Most of us, at some point in our career, will conduct a job search — if not several of them. While it can be a time of excitement and hope about new opportunities to come, it can also be a time of great uncertainty and anxiety. Not only will you likely feel the full range of possible emotions during the course of your overall job search, but you may also experience these highs and lows in the span of a single day or week. You might be elated one moment to learn that you are a top candidate for a desired position only to be disappointed to find out that the job went to someone else — or perhaps you were unhappy with your performance in a job interview, but were later relieved to learn you’ve still made it to the next round of interviews.
The job-search process is fraught with ups and downs, not to mention the angst that comes with the uncertainty about the future of your career and livelihood.
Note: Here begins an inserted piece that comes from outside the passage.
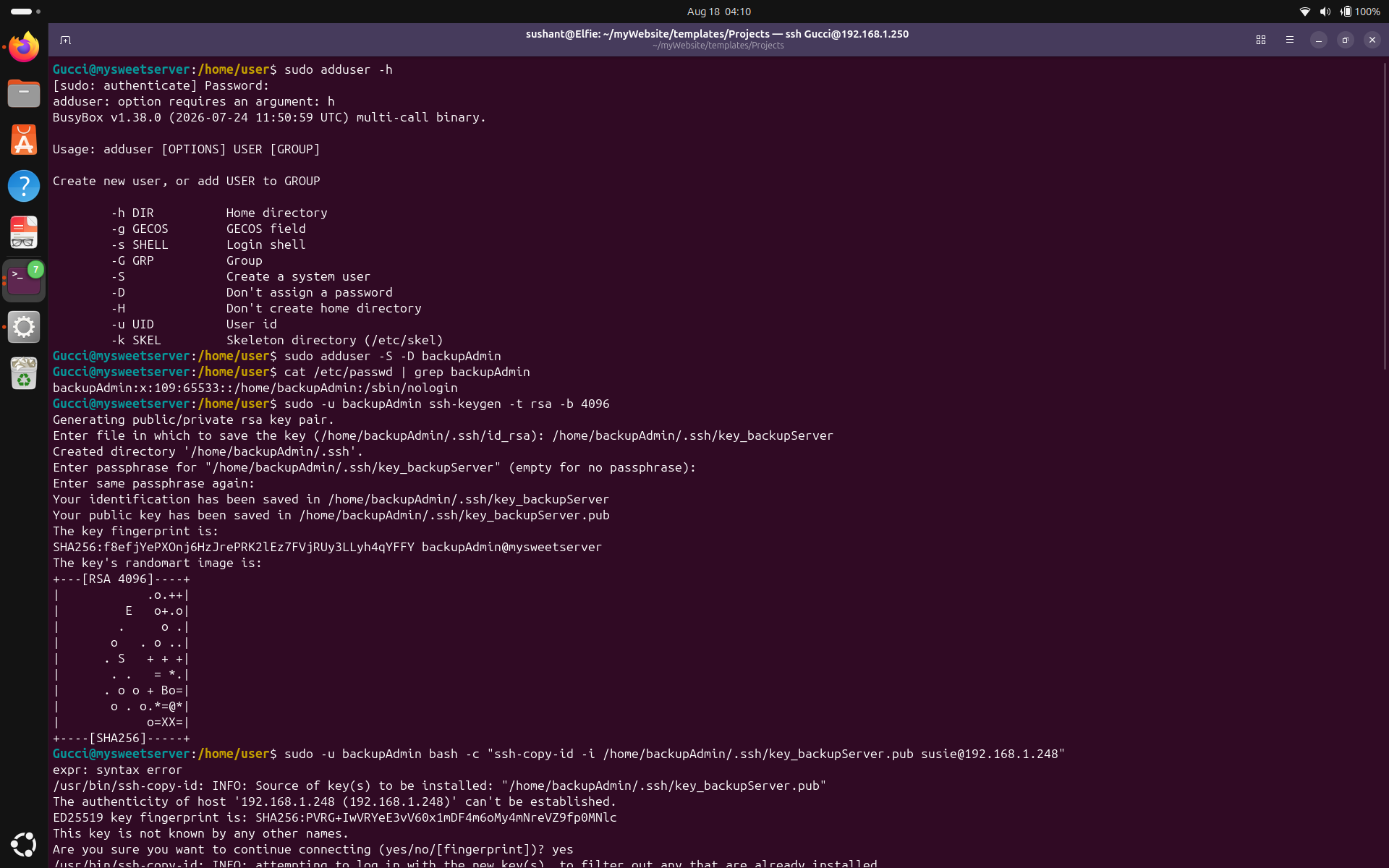Show applications via Ubuntu logo
This screenshot has height=868, width=1389.
(24, 844)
Here are a few strategies to manage the emotional rollercoaster of the job search:
Know what’s coming. The job search is a process that can be as short as several weeks, or more likely, several months. As with any other process, there are peaks and valleys. One week you have networking meetings and interviews scheduled, people are responding to your emails and you feel encouraged and hopeful — then radio silence — making you feel confused, frustrated or even helpless. Knowing from the start that you will experience these swings in activity and emotion can help prepare you to better anticipate and handle them when they do occur. In particular, when you do encounter the downward part of the cycle, you can say to yourself, “I knew there would be days where nothing is happening, and I would feel frustrated, and today is just one of those days.” When you know it’s coming, you will be less surprised or shaken by it, as well as less likely to personalize it, allowing you to rebound and move forward in your search more easily.
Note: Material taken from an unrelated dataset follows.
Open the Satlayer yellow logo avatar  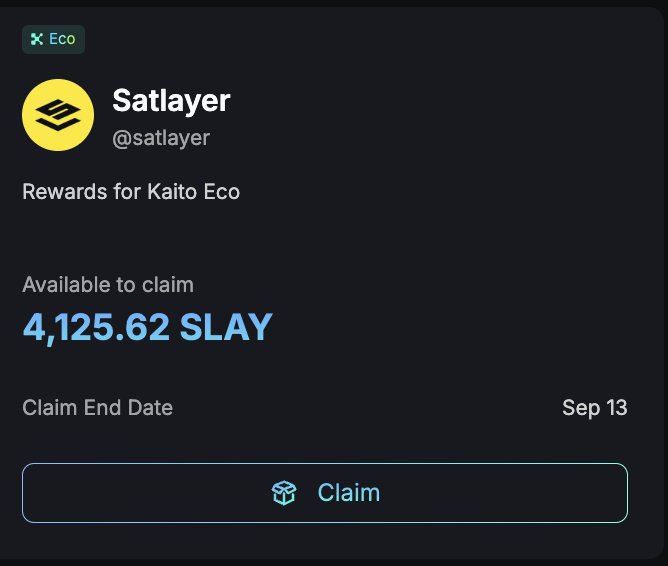pyautogui.click(x=58, y=115)
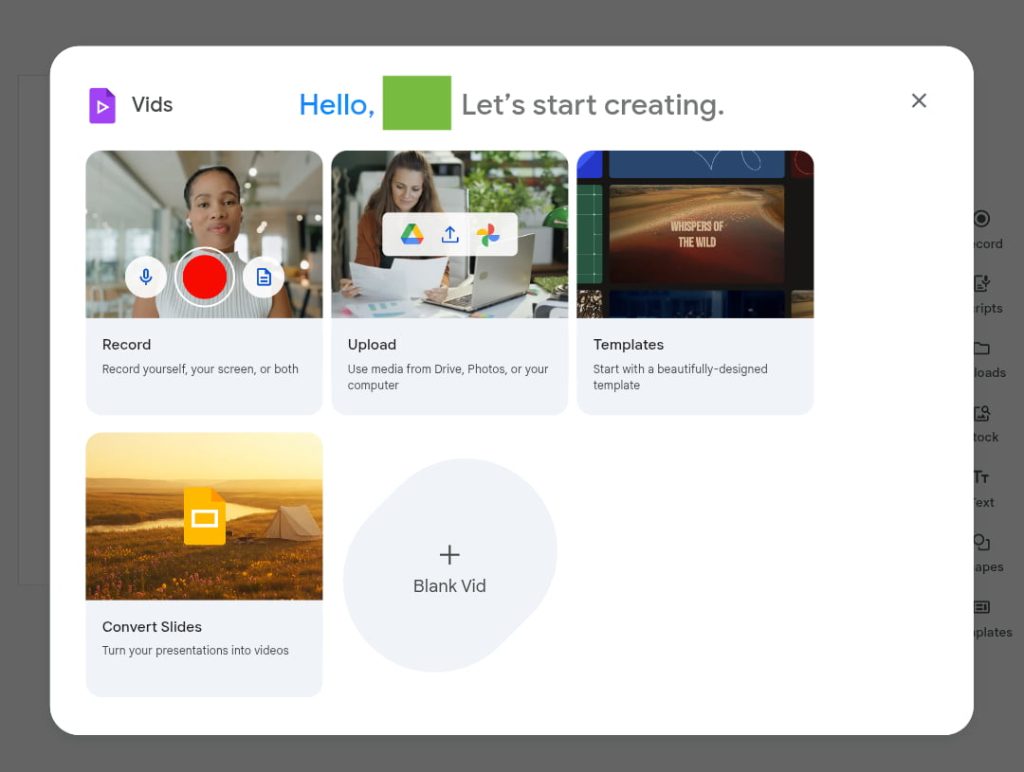Click the Blank Vid label
The width and height of the screenshot is (1024, 772).
(450, 586)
Process your emotions. Engaging in activities like mindful meditation or journaling can help you process negative emotions as they arise. In contrast to avoiding, suppressing or ruminating over your emotions — which are shown to be correlated to anxiety and depression — processing your emotions through mindful meditation or journaling involves actually feeling these emotions more fully. It is this ability to experience our emotions, without judging them or trying to change them, that allows us to move through them more quickly and effectively. In a classic study, unemployed engineers journaled about their thoughts and feelings related to being unemployed for just 20 minutes a day for five days. Eight months later, 52% had found new jobs compared to only 18.6% for the combined control groups. In addition, brief mindful meditation creates improved emotional processing and reduced emotional reactivity and has been shown to enhance our emotional processing, even when we’re not meditating.
Get support. Having someone to talk to throughout your job search, such as a career coach, therapist or a job-search work group can provide much-needed emotional support, beyond that of friends and family. An experienced career coach who is an expert in the job-search process can also help normalize what you are experiencing and feeling at any given phase of your search and can be a good sounding board to help guide you when you are feeling unsure of yourself or what to do next. As with a coach, a job-search work group can also help you feel a sense of partnership to help mitigate feelings of loneliness that can often arise in a job search, creating a sense of community as well as providing tangible help to advance your search.
Engage in energizing activities. Make sure your days include activities that energize you, such as exercise, listening to your favorite music or some other activity that revitalizes you. Your mood and overall energy level will show in your interactions with others, whether it’s a coffee meeting with a former colleague, a networking event or a job interview. Exercise, in particular, not only has a positive impact on mood, but also increases self-esteem, sociability, motivation and cognition and can help you be at your best. David, a client of mine, started exercising daily during his job search. He not only lost 15 pounds and three inches from his waist, but also felt mentally and physically stronger, had a greater sense of agency and was more confident going into interviews.
Put things into perspective. It’s easy to feel powerless or discouraged when things don’t progress in the job search the way we would like. Perhaps a contact hasn’t made an important introduction for you yet like she said she would, or a recruiter hasn’t gotten back to you in the timeframe he initially indicated. While you can send a friendly reminder, take a step back to think about their other possible existing priorities. Chances are, your job search isn’t in their top five priorities on any given day. Seeing this perspective can help de-personalize the situation and mitigate the negative emotions surrounding it.
Roberta, another client of mine, was deeply depressed when her job search hit the one-year mark after she lost her Finance job in the last recession. Her depression, while understandable, created an unproductive cycle of negative thoughts and feelings which kept her paralyzed in her search. I asked her what “Roberta 20 years in the future” would say about her year of unemployment. Without hesitation, she said, “Oh, it’s a blip.” This “it’s a blip” perspective allowed Roberta to emerge from her depressed feelings to not only envision a more successful future, but she also was able to move forward much more productively, and ultimately landed another job as a partner at top-performing investment management firm. Feelings are temporary, as are many of the situations that create them (such as a job search). Seeing these challenges as impermanent is a key part of being optimistic, which is associated with higher levels of motivation, achievement, well-being and lower levels of depressive symptoms.
Using the strategies above can help make the inevitable shifts between the highs and lows of the job search more manageable as well as help you to stay motivated and productive for the duration of the ride.